#### Extract provided
Paper Info
Title
Simulation of Intramuscular EMG Signals Detected Using Implantable Myoelectric Sensors (IMES)
Abstract
The purpose of this study was to test the feasibility of recording independent electromyographic (EMG) signals from the forearm using implantable myoelectric sensors (IMES), for myoelectric prosthetic control. Action potentials were simulated using two different volume conductor models: a finite-element (FE) model that was used to explore the influence of the electrical properties of the surrounding inhomogeneous tissues and an analytical infinite volume conductor model that was used to estimate the approximate detection volume of the implanted sensors. Action potential amplitude increased progressively as conducting electrodes, the ceramic electrode casing and high resistivity encapsulation tissue were added to the model. For the muscle fiber locations examined, the mean increase in EMG root mean square amplitude when the full range of material properties was included in the model was 18.2% (+/-8.1%). Changing the orientation of the electrode with respect to the fiber direction altered the shape of the electrode detection volume and reduced the electrode selectivity. The estimated detection radius of the IMES electrode, assuming a cylindrical muscle cross section, was 4.8, 6.2, and 7.5 mm for electrode orientations of 0 degree, 22.5 degrees, and 45 degrees with respect to the muscle fiber direction.
########
> _Task details_
In two sentences, what does the abstract on simulating EMG signals from implantable myoelectric sensors report?
#### Data to examine
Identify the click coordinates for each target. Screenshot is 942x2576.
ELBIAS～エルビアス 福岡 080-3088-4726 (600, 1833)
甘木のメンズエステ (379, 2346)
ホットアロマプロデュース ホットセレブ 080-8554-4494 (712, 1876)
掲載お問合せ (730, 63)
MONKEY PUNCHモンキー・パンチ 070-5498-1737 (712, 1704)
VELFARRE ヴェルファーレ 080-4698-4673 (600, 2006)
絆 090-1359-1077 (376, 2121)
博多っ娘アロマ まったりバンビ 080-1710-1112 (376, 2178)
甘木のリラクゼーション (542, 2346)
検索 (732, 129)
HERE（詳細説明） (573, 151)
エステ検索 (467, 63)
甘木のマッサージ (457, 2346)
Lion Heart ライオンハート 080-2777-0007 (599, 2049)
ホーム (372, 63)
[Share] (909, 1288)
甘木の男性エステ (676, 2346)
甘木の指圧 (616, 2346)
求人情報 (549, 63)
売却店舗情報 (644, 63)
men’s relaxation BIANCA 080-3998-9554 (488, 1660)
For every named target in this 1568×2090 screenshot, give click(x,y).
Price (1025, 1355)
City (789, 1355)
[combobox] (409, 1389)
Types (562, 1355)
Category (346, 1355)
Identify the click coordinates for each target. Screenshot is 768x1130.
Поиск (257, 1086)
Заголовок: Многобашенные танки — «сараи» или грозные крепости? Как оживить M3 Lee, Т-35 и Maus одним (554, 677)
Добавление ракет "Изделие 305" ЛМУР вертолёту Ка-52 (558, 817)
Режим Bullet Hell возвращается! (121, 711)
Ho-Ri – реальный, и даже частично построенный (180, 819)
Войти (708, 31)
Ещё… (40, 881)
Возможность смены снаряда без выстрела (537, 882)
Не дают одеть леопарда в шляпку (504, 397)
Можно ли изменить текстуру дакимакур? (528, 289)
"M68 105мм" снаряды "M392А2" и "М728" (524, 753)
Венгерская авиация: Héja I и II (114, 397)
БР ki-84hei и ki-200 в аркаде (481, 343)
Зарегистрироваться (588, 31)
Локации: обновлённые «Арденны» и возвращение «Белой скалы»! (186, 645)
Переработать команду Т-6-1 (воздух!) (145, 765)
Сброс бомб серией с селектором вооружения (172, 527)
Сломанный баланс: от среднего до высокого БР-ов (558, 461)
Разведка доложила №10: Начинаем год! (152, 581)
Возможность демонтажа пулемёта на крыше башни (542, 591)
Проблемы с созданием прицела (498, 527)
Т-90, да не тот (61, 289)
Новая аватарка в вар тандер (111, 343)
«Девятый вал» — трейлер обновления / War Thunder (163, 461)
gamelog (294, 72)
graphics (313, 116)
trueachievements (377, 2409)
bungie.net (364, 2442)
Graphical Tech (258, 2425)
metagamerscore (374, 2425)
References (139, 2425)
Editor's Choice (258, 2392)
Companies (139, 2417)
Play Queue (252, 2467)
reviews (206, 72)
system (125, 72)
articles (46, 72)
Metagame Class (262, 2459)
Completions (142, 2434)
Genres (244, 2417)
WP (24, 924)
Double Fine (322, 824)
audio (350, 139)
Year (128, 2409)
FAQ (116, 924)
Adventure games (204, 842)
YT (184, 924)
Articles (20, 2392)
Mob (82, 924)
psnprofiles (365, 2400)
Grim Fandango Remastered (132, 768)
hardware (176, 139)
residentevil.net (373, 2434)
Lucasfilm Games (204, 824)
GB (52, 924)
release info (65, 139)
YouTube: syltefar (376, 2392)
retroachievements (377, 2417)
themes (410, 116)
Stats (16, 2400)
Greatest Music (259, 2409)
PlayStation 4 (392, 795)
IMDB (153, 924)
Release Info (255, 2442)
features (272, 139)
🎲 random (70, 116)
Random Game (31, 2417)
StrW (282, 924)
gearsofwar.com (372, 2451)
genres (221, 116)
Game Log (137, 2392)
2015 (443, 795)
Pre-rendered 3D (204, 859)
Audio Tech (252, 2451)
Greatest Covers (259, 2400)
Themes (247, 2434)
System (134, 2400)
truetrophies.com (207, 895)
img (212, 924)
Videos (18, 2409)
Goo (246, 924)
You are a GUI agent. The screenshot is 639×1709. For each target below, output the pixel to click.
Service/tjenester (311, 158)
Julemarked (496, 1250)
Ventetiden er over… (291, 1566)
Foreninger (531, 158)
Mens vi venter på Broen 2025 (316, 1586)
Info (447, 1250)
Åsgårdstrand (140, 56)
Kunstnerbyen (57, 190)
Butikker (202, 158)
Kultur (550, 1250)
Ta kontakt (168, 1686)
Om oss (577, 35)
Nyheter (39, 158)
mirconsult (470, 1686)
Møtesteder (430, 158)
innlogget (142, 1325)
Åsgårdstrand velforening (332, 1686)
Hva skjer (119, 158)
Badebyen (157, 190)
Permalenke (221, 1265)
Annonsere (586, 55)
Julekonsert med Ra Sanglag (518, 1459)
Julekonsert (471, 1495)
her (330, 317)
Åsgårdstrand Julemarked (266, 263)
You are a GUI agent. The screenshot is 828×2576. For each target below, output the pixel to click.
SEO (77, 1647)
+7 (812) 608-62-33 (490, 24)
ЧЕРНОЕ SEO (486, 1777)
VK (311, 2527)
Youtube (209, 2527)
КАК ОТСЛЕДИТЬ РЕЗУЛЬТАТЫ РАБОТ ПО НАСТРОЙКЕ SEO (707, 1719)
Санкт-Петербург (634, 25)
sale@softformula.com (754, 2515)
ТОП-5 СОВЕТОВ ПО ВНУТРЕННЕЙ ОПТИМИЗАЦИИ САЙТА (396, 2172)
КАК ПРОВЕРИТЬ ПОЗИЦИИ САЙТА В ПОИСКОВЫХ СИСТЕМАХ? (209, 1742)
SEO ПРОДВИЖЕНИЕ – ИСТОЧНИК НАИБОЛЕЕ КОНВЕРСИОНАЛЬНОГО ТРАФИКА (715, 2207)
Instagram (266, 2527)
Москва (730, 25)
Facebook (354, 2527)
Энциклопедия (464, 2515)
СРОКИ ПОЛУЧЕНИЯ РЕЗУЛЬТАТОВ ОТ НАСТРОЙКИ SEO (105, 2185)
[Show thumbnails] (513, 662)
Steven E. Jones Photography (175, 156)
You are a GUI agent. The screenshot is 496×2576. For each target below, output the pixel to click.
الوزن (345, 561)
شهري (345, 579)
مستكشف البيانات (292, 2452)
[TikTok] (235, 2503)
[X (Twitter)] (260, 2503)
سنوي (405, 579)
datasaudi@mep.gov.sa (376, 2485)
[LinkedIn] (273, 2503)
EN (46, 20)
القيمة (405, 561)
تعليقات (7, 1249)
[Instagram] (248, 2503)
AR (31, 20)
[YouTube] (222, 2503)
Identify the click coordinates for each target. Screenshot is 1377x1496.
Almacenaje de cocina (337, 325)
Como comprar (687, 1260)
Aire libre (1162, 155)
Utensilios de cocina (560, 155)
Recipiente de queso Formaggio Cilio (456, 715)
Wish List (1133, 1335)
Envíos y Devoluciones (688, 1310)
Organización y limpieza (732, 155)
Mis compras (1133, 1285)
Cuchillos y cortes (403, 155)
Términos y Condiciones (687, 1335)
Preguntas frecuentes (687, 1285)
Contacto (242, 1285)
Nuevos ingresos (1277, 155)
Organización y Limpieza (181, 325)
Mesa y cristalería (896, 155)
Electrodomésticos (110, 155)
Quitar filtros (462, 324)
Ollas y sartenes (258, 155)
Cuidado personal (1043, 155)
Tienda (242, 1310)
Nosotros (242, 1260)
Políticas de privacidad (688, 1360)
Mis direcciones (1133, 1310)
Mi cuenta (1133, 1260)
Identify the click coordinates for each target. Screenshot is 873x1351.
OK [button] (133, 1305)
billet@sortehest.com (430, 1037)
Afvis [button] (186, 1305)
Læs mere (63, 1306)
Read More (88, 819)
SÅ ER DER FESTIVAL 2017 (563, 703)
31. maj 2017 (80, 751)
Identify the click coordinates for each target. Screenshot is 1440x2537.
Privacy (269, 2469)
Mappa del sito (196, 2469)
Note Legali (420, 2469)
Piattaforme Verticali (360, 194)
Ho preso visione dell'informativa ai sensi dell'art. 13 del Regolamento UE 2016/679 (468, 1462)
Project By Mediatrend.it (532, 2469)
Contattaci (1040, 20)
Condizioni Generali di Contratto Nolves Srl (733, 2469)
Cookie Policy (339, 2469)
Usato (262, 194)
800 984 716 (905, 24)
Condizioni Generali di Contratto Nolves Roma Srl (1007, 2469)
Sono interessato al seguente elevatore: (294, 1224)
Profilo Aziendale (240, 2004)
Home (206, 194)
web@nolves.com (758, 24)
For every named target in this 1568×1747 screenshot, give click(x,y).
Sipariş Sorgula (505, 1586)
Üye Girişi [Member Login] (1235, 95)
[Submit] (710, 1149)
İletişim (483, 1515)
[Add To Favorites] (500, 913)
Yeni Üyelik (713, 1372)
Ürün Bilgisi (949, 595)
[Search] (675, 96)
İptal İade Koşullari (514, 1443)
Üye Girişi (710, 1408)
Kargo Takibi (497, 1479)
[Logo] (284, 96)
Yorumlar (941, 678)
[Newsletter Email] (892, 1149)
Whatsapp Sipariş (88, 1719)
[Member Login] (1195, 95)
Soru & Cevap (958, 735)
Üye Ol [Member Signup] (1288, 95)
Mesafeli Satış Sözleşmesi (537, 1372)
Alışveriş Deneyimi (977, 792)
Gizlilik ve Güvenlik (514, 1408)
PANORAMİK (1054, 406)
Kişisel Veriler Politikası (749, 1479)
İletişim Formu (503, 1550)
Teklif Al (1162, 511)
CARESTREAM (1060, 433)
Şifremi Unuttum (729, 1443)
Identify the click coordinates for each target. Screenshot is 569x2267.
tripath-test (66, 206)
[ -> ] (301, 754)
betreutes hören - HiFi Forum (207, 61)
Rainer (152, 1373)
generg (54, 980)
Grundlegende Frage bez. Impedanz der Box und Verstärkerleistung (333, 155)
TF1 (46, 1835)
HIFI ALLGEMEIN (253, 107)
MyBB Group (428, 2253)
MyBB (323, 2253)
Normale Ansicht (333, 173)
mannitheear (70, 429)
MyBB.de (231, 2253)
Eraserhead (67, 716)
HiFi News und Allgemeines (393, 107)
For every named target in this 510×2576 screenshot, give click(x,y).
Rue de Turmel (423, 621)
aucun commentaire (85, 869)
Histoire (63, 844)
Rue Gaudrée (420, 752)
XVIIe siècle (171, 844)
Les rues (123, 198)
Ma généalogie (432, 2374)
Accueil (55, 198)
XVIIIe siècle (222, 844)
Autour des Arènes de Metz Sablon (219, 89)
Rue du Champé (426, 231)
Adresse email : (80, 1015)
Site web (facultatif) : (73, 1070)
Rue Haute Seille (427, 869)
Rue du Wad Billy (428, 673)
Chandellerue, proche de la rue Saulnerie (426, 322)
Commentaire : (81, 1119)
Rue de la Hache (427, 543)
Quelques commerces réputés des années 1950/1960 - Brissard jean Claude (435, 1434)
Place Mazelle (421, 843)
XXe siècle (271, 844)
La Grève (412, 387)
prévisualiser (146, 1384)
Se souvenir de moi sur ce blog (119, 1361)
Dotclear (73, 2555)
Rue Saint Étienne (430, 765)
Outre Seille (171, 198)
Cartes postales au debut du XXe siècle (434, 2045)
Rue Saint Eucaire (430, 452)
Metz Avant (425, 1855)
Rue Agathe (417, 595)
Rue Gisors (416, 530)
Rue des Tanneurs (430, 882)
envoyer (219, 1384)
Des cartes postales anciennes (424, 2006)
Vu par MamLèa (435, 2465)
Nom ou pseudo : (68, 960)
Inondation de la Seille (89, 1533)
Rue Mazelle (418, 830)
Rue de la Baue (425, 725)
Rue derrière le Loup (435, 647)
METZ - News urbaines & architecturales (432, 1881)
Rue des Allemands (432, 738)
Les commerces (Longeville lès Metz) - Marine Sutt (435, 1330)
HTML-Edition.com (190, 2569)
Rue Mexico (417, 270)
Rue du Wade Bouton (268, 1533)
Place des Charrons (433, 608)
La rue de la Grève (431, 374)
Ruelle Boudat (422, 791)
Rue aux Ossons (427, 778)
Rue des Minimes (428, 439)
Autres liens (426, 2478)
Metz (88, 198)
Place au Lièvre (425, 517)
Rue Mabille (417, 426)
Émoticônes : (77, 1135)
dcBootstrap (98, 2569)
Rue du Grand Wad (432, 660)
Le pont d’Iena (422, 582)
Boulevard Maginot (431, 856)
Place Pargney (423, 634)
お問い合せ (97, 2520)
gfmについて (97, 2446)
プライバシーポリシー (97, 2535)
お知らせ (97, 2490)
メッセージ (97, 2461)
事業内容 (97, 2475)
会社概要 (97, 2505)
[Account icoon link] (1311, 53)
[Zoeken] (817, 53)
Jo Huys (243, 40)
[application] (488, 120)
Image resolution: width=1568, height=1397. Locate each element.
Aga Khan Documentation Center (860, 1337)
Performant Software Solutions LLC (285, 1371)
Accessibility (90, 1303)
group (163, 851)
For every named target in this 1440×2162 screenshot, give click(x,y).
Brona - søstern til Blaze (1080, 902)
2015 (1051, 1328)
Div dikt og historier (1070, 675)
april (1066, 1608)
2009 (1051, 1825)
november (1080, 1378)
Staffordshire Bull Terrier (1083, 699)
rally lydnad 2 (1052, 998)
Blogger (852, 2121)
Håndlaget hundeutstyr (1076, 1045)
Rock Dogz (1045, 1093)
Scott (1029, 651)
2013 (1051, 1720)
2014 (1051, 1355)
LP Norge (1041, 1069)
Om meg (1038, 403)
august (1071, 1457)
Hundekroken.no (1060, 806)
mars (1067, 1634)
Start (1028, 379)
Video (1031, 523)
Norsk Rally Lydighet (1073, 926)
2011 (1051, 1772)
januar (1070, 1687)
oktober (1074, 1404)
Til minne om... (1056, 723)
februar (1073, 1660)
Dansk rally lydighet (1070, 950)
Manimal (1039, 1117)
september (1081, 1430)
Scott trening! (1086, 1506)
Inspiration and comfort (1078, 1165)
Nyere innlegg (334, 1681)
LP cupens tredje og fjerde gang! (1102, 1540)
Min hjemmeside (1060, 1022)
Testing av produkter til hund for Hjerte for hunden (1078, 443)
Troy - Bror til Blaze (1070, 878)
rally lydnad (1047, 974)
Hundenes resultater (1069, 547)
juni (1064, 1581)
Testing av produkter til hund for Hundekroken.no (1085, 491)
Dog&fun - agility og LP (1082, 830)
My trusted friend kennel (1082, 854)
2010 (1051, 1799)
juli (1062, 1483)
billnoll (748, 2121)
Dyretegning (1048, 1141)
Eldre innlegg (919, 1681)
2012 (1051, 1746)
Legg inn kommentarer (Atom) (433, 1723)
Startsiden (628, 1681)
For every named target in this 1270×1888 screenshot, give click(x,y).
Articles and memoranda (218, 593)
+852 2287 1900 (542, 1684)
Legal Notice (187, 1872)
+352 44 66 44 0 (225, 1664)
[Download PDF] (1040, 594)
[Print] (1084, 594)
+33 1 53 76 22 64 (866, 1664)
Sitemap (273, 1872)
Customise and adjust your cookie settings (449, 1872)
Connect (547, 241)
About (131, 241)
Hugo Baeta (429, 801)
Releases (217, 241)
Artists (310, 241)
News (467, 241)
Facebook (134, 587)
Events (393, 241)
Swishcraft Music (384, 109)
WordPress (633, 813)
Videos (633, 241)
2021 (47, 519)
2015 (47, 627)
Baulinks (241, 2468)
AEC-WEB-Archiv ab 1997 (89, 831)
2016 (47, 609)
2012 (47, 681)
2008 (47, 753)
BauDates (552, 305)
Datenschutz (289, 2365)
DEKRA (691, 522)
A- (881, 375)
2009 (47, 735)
########
> _Written solution_
The study tested whether implantable myoelectric sensors (IMES) could record independent EMG signals from the forearm for myoelectric prosthetic control, simulating action potentials with a finite-element model and an analytical infinite volume conductor model. Adding conducting electrodes, the ceramic electrode casing and high resistivity encapsulation tissue progressively increased action potential amplitude, and tilting the electrode relative to the fiber direction reduced its selectivity, with estimated detection radii of 4.8, 6.2, and 7.5 mm at 0, 22.5, and 45 degrees.